Extracted entries:

+ + + + + + +

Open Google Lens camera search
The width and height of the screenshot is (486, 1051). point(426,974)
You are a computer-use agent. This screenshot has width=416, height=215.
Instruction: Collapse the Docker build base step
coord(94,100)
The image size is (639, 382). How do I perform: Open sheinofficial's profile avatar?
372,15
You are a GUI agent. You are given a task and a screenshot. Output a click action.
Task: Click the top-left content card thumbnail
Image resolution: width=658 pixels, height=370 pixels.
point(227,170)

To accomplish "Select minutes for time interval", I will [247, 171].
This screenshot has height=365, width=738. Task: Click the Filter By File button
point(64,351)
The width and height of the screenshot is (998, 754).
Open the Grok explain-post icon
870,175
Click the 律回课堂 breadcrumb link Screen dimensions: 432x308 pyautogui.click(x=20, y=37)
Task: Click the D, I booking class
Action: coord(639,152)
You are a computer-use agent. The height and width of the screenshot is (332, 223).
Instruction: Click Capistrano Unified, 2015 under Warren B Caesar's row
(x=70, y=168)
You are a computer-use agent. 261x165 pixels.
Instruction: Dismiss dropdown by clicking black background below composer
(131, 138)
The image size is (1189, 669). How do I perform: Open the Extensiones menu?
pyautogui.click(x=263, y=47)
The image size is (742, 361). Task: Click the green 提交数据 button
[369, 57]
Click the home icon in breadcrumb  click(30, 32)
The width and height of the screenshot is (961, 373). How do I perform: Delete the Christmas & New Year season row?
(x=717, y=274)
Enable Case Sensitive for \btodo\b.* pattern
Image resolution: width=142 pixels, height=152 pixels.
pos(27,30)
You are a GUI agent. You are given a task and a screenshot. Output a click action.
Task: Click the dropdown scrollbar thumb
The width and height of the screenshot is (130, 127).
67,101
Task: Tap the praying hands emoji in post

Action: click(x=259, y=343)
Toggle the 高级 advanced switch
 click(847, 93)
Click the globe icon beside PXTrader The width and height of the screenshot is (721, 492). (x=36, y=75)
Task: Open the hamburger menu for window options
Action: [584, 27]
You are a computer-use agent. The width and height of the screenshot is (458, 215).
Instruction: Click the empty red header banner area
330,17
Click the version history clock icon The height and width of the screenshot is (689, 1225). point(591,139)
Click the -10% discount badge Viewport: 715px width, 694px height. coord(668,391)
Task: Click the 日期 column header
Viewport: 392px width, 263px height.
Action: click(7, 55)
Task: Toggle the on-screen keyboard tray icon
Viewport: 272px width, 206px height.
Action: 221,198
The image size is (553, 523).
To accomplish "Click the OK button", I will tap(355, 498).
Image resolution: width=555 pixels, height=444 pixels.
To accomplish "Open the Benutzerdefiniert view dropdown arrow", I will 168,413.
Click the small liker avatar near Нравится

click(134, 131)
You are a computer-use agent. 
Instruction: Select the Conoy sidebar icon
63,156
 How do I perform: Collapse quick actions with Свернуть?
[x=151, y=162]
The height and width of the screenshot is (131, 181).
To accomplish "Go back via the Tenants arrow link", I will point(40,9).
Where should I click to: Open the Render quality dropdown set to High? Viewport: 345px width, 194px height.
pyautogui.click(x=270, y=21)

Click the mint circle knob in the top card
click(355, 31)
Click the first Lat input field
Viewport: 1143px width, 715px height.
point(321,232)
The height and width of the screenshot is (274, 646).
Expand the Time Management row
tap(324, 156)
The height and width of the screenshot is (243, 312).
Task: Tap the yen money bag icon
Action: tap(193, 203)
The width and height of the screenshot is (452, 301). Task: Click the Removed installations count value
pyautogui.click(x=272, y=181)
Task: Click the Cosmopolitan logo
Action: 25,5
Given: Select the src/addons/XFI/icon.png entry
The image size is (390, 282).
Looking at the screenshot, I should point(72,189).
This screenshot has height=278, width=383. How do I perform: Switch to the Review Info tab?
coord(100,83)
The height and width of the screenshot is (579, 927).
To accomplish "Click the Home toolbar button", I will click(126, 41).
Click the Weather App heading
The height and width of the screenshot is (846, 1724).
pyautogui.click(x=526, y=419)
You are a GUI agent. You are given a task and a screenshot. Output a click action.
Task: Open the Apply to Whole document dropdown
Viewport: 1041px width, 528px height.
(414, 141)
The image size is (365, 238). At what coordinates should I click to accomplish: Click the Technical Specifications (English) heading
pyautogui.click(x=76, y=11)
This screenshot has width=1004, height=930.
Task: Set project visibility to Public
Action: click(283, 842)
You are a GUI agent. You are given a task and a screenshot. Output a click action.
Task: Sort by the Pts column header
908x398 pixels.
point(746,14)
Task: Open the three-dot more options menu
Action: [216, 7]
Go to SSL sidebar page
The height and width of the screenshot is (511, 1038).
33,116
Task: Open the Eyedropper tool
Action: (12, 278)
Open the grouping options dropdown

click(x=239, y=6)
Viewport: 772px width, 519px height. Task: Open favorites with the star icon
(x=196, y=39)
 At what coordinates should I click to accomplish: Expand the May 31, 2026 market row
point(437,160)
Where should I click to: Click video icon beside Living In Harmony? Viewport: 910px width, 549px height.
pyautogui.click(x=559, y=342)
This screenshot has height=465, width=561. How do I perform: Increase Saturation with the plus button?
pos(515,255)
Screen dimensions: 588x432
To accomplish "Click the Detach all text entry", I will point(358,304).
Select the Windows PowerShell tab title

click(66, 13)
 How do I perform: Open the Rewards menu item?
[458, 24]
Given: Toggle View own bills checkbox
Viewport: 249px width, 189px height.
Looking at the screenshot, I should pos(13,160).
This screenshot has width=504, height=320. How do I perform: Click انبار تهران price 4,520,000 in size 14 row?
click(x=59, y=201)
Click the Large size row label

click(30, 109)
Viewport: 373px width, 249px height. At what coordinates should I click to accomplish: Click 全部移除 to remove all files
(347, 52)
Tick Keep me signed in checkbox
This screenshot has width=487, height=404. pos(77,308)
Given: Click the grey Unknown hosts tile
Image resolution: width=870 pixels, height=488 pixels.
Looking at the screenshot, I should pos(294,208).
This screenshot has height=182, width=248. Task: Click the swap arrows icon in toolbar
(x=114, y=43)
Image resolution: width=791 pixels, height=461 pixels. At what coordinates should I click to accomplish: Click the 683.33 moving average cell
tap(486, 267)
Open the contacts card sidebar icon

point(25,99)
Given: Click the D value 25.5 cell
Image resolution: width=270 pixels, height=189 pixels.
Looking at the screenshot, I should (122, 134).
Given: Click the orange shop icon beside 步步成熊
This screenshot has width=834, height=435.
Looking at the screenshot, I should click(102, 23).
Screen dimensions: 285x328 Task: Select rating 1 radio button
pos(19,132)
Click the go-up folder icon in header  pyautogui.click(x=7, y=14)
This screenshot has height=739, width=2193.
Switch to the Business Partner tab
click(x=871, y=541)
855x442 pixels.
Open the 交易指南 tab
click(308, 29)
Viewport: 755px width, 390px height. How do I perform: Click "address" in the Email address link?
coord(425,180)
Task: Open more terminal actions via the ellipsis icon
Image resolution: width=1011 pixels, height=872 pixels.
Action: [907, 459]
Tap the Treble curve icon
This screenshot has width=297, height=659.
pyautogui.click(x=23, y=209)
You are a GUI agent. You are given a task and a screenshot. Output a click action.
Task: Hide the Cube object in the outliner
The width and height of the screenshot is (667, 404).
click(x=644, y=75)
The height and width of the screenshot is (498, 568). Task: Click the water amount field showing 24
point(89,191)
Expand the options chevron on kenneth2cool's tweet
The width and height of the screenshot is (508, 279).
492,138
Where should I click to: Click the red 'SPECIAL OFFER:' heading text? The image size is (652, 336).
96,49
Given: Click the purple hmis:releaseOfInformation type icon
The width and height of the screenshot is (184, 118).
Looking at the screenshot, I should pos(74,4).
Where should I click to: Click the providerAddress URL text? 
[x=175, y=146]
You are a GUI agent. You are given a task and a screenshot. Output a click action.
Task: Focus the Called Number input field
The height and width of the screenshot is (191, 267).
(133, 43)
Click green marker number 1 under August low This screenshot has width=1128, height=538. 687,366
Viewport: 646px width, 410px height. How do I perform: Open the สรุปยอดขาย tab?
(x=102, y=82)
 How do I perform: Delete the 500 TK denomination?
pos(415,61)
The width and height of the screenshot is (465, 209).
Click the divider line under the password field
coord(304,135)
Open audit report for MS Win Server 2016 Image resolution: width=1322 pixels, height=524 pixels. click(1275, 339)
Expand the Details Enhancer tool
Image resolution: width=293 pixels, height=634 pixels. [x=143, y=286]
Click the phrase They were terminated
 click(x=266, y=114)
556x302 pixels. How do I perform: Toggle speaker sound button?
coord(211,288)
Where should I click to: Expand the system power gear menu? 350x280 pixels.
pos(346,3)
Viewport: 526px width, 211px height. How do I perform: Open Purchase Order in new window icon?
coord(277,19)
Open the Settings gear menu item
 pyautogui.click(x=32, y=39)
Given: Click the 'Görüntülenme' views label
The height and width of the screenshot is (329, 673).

+ + + + + + +

Task instructions: Find the line with "Viewport: 392px width, 263px height." in the entries above. Retype it and each line after it, exactly, through the line with "Image resolution: width=555", and stop there.

Solution:
Viewport: 392px width, 263px height.
Action: click(7, 55)
Task: Toggle the on-screen keyboard tray icon
Viewport: 272px width, 206px height.
Action: 221,198
The image size is (553, 523).
To accomplish "Click the OK button", I will tap(355, 498).
Image resolution: width=555 pixels, height=444 pixels.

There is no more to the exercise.